I sold my trike today after all the problems i had, i decided to get rid of it because my wife has had 2 car accidents in 11 months, neither her fault, the first car written off and this one in the menders in peterborough. It made us rethink as this town is getting a bit of a worry regarding cars etc. Also lack of company to trike with as my brother kept making excuses etc Thanks to all who helped me etc, i will be riding my GT Avalanche 3.0 in the future as i picked it up a few weeks ago for £120 in immaculate condition...


----------



## neil earley (1 Apr 2019)

m6mal said:


> Remember the trashed mudguard, I had to straighten it best i could then i started thinking and here we are looking better now with some strong tape
> 
> View attachment 460449
> View attachment 460450
> ...


nice to see your trike taking shape wont be long and you will be riding again


----------



## neil earley (4 Apr 2019)

Very nice all blinged up before long


----------



## Nigelnightmare (5 Apr 2019)

Hang on a minute.
This "friend" in the USA "Donated" i.e. gifted them to you, therefore as a gift they are not susceptible to import duty or VAT. OR any handling charges from the P.O.


----------



## Nigelnightmare (7 May 2019)

Good to see you've got it back on the road again.
Well done.


----------



## Bad Machine (20 Jun 2019)

Presumably, you've now decided to sell it ? 

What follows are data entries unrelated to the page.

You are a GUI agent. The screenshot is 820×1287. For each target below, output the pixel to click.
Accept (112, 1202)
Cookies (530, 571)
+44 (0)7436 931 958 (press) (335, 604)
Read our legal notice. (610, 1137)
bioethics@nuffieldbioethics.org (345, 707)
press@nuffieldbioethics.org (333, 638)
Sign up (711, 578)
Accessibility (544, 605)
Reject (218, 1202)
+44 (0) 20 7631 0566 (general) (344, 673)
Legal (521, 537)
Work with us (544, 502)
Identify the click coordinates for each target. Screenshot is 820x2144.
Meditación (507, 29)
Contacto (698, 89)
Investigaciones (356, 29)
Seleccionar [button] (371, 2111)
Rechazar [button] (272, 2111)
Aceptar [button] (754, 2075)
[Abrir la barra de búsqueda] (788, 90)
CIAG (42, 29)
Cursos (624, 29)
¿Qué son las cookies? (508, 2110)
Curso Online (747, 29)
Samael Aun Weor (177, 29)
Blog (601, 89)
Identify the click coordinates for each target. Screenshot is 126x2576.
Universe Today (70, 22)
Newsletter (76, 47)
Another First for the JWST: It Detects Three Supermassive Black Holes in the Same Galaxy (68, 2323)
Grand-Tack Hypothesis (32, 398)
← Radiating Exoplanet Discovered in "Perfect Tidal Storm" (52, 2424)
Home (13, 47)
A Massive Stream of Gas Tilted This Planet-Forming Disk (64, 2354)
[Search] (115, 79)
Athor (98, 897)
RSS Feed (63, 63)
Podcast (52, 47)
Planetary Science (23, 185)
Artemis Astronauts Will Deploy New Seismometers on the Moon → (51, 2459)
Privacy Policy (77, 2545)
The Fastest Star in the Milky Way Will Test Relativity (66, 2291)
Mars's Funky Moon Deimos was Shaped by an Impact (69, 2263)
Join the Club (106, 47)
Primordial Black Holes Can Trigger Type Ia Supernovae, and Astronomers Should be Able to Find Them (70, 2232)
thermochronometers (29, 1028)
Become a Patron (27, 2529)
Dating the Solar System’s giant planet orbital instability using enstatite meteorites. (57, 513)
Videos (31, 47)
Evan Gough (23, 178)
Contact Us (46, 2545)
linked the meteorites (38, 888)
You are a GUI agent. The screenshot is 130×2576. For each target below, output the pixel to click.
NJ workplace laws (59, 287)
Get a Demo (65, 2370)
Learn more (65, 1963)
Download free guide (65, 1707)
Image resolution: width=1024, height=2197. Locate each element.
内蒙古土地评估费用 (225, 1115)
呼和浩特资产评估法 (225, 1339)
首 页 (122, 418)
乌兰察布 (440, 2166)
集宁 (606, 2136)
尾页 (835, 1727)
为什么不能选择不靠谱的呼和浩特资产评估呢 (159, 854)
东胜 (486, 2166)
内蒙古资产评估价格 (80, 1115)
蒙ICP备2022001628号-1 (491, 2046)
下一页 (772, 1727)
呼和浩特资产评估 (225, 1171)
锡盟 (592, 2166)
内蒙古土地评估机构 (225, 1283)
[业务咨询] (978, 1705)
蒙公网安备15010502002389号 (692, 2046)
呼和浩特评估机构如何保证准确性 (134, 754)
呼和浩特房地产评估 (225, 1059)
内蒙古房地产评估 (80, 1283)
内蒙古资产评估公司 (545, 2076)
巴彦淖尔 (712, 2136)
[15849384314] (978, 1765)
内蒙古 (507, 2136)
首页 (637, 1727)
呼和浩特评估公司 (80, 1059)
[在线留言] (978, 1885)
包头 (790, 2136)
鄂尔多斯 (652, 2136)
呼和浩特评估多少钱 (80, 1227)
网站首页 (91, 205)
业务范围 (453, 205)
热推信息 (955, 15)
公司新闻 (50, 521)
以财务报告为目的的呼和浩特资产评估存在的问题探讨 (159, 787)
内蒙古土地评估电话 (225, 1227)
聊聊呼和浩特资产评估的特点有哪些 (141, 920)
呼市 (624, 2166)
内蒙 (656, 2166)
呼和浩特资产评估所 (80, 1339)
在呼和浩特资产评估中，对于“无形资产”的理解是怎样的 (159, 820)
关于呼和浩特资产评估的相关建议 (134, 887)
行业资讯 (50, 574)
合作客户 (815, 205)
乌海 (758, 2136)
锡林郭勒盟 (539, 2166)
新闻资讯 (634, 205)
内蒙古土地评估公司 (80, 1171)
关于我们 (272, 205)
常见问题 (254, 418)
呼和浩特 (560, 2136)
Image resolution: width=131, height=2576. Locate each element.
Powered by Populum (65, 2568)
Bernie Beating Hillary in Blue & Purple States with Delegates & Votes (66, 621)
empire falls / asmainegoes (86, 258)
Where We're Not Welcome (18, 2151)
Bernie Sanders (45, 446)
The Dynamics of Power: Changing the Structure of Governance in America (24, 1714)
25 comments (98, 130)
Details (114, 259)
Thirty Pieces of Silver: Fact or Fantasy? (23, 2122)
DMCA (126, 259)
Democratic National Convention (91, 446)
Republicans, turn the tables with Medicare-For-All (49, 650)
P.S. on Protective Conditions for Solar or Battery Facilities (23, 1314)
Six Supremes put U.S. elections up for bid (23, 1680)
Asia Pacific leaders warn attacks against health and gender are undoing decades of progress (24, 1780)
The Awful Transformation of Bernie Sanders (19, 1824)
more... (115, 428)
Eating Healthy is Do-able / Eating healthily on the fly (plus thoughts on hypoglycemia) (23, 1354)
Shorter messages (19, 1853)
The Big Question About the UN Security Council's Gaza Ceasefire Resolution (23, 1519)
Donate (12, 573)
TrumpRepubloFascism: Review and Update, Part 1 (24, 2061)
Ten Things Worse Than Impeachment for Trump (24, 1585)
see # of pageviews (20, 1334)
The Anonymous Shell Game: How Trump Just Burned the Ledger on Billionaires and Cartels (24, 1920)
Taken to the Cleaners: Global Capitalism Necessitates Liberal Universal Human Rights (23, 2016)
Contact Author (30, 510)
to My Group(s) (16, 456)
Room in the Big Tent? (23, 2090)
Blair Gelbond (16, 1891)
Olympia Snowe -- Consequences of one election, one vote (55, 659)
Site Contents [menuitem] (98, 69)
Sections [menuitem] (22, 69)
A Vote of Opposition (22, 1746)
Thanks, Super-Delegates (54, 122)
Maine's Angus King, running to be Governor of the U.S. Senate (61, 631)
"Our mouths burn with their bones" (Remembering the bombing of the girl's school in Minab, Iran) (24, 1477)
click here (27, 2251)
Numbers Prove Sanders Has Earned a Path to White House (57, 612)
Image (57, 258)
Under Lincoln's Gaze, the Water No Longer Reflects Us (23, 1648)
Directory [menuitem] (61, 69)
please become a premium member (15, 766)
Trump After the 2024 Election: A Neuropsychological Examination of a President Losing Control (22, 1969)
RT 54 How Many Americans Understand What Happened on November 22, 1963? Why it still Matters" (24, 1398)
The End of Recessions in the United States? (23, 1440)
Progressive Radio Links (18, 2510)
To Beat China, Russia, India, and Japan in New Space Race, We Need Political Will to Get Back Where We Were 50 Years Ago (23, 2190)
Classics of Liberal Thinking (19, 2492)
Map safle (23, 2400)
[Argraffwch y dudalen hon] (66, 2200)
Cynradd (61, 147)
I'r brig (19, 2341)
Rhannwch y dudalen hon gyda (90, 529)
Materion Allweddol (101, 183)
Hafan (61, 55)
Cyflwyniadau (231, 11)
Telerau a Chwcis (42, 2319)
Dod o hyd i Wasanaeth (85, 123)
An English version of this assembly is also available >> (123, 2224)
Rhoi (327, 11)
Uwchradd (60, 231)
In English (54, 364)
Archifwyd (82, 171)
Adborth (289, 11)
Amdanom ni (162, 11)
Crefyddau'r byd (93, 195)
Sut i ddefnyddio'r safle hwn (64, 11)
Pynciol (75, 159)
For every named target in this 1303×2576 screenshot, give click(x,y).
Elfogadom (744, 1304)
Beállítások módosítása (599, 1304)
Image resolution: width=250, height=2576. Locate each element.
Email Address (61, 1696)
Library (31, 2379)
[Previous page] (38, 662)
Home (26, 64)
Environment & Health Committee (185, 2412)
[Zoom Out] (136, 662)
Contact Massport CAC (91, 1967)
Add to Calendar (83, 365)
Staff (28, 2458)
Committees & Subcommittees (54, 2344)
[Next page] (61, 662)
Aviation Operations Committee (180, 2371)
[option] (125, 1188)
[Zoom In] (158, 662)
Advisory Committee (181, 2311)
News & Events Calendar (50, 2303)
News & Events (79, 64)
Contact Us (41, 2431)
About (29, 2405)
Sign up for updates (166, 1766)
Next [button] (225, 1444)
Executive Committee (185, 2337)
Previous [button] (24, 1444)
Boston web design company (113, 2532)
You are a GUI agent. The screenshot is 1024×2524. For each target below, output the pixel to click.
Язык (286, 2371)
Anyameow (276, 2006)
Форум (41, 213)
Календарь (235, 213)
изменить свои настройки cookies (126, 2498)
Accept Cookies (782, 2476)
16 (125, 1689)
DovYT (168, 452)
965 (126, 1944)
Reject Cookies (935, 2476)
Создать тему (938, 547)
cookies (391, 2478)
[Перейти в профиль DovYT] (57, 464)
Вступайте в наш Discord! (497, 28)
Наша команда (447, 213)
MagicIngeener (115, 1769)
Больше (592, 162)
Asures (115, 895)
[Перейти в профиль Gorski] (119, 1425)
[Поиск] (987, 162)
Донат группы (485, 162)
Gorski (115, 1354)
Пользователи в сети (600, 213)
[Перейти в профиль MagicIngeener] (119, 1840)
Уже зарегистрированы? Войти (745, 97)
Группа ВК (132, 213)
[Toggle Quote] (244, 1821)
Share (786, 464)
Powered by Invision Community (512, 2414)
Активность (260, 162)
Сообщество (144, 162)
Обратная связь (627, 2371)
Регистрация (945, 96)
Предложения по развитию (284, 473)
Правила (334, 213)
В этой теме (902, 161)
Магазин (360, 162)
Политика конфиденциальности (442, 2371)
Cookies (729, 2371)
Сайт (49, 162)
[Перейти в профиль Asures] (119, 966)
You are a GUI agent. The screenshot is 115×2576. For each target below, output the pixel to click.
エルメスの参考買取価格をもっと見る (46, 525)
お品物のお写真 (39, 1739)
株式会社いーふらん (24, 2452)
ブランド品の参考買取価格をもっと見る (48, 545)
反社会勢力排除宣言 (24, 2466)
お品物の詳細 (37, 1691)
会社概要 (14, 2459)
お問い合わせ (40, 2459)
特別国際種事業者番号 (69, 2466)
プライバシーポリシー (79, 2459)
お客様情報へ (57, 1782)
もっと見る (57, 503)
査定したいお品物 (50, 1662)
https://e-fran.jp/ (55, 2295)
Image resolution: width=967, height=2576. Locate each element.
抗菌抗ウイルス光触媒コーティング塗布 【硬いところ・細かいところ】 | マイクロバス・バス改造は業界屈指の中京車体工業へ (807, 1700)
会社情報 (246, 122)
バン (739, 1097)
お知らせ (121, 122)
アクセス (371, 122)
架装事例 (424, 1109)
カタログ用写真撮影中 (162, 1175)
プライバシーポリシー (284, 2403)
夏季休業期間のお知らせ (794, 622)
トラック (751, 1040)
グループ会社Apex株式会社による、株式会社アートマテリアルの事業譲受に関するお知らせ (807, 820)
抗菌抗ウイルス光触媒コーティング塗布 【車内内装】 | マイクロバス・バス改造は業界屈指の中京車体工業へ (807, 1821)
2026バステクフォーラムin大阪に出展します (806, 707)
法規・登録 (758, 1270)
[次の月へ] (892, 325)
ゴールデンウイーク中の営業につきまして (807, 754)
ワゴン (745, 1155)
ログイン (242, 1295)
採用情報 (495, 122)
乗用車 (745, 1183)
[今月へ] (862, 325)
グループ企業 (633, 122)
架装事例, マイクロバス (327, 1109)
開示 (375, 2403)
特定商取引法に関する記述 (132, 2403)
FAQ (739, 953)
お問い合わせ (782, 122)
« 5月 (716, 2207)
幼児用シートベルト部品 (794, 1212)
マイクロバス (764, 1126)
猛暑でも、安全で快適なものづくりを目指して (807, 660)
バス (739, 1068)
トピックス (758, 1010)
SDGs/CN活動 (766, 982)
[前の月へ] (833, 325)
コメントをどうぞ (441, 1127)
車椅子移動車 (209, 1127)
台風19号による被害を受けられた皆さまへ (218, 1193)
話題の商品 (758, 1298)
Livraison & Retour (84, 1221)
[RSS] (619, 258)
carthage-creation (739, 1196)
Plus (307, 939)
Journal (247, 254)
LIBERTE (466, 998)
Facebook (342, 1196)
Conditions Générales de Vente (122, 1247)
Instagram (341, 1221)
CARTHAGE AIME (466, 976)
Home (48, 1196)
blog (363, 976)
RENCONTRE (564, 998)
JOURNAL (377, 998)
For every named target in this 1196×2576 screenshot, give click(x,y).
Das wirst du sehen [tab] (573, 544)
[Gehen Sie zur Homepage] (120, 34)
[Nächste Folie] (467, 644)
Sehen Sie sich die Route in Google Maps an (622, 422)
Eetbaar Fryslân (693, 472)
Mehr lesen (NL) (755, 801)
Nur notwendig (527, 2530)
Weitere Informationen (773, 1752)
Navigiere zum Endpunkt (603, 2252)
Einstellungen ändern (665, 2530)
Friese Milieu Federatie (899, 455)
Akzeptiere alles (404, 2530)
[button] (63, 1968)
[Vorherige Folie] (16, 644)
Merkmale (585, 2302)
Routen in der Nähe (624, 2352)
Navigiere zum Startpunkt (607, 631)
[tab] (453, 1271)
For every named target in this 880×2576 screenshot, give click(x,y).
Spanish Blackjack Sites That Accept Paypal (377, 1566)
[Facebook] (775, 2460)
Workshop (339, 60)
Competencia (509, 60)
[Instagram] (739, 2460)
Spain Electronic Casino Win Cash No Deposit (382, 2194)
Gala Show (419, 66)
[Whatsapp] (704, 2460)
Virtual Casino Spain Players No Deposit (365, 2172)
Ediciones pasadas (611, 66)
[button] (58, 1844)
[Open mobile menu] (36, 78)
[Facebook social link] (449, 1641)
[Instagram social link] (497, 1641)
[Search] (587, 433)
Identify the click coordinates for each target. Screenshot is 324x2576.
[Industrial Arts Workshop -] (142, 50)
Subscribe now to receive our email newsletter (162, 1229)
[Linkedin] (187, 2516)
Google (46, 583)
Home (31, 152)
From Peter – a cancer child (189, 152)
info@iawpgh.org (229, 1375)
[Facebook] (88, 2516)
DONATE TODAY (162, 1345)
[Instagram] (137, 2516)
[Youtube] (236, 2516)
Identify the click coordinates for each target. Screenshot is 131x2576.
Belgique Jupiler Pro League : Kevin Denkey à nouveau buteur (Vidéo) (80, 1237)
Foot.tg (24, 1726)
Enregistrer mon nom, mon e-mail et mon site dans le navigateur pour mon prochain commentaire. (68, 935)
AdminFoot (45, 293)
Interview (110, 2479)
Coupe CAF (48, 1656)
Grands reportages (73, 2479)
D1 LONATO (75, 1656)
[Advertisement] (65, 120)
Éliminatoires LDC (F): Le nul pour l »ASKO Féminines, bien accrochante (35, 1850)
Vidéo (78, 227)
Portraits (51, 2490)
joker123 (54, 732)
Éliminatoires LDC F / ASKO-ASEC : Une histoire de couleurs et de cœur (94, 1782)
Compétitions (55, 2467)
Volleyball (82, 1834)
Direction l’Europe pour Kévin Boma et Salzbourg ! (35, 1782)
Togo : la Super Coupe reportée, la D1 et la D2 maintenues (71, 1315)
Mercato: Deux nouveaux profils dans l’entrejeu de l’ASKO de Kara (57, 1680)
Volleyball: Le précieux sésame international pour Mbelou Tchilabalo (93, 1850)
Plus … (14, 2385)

https://www.gumtree.com/p/bicycles/for-sale-ice-t-recumbent-trike-collection-only-£900/1343690535

£900 seems a fair price.


----------



## m6mal (26 Jun 2019)

Bad Machine said:


> Presumably, you've now decided to sell it ?
> 
> https://www.gumtree.com/p/bicycles/for-sale-ice-t-recumbent-trike-collection-only-£900/1343690535
> 
> £900 seems a fair price.



The buyer went for a test drive this morning and gave me the full amount no problem


----------